Depuis peu, les équipes du ministère de la Santé ne s'annoncent plus quand elles visitent un CHSLD pour évaluer la qualité des soins. Les gens passent une, deux, trois journées pour faire le tour, assister aux repas, discuter avec le personnel en place. Ils prennent des notes, observent si les personnes sont bien traitées.

Je n'ai pas la preuve de ça, mais mon petit doigt me dit que le personnel en place doit être particulièrement à son affaire ces jours-là.

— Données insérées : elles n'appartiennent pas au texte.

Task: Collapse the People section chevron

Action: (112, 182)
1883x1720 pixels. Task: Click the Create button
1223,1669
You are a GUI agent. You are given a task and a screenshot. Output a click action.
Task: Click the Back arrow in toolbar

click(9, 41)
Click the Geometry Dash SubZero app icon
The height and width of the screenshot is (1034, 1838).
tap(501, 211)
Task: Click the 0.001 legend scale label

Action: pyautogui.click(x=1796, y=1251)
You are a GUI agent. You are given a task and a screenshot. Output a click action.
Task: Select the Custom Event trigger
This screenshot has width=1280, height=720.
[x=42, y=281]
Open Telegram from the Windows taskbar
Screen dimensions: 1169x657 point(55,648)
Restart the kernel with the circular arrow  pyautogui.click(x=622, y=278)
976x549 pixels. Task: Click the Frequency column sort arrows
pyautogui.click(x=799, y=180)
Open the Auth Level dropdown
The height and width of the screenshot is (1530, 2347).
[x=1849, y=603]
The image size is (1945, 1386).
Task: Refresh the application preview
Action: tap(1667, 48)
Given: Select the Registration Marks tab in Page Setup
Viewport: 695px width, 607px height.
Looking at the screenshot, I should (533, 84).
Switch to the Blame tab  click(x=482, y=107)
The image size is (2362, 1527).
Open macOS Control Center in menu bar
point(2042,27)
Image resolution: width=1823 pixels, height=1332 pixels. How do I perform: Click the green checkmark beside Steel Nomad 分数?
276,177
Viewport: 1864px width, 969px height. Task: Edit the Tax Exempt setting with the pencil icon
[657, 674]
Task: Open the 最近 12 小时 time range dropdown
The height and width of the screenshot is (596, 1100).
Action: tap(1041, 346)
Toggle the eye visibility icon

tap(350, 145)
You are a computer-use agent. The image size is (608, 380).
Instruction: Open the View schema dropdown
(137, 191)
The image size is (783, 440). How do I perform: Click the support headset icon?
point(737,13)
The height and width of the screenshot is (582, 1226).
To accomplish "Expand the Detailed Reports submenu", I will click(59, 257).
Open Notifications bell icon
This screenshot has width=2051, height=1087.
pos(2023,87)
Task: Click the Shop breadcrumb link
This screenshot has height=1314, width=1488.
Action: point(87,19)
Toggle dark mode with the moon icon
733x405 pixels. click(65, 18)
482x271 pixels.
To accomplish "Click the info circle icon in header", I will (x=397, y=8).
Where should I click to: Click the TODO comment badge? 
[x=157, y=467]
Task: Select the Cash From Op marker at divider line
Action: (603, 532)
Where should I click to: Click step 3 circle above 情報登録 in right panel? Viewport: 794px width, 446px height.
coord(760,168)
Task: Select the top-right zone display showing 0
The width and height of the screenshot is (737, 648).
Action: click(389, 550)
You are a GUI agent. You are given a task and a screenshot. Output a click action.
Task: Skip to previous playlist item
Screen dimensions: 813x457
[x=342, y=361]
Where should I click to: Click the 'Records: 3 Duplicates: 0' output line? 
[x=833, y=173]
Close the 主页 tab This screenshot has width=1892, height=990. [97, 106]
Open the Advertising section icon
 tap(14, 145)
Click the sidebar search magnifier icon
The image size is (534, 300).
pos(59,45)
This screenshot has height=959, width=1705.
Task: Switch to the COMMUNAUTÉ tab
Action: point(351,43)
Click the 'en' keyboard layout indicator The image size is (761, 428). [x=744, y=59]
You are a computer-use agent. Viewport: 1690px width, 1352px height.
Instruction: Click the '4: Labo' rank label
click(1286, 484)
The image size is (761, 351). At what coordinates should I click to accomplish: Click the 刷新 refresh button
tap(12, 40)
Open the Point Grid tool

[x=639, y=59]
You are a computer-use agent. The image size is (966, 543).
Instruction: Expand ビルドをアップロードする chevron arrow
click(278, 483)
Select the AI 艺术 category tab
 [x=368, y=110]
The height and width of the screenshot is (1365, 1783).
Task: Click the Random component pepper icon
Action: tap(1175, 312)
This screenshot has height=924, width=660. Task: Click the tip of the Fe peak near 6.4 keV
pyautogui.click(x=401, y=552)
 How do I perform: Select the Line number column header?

Les rapports des évaluateurs tiennent sur une douzaine de pages, ils sont tous accessibles sur le site du ministère de la Santé. On y indique ce qui va bien et ce qui va moins bien, le tout assorti de recommandations et d'une obligation de suivi. Pour en avoir consulté plusieurs, j'ai pu constater que les repas posent souvent un problème.

Les gestionnaires accordent beaucoup d'importance aux constats des évaluateurs, surtout parce qu'ils n'ont pas souvent l'occasion de se rendre sur les lieux. Ils se fient aussi aux rapports des comités de plainte, aux échos qu'ils ont du personnel en place, aux indicateurs de qualité.

«Mais, ils ont une méconnaissance du terrain», insiste François Aubry, qui enseigne à l'Université du Québec en Outaouais. «Beaucoup de gestionnaires sont dans une situation extrêmement paradoxale. Ils ont une obligation de qualité, sans vraiment pouvoir s'en assurer. Ils sont prisonniers de ça.»

M. Aubry, dont les recherches portent sur les préposés, n'hésite pas à parler d'«une schizophrénie de l'organisation. Ils le savent que les choses ne se passent pas toujours comme ça devrait se passer, que des préposés font des choses hors-norme, clandestines». Le plus souvent pour gagner du temps.

Ce n'est pas partout comme ça, évidemment. Et fort heureusement.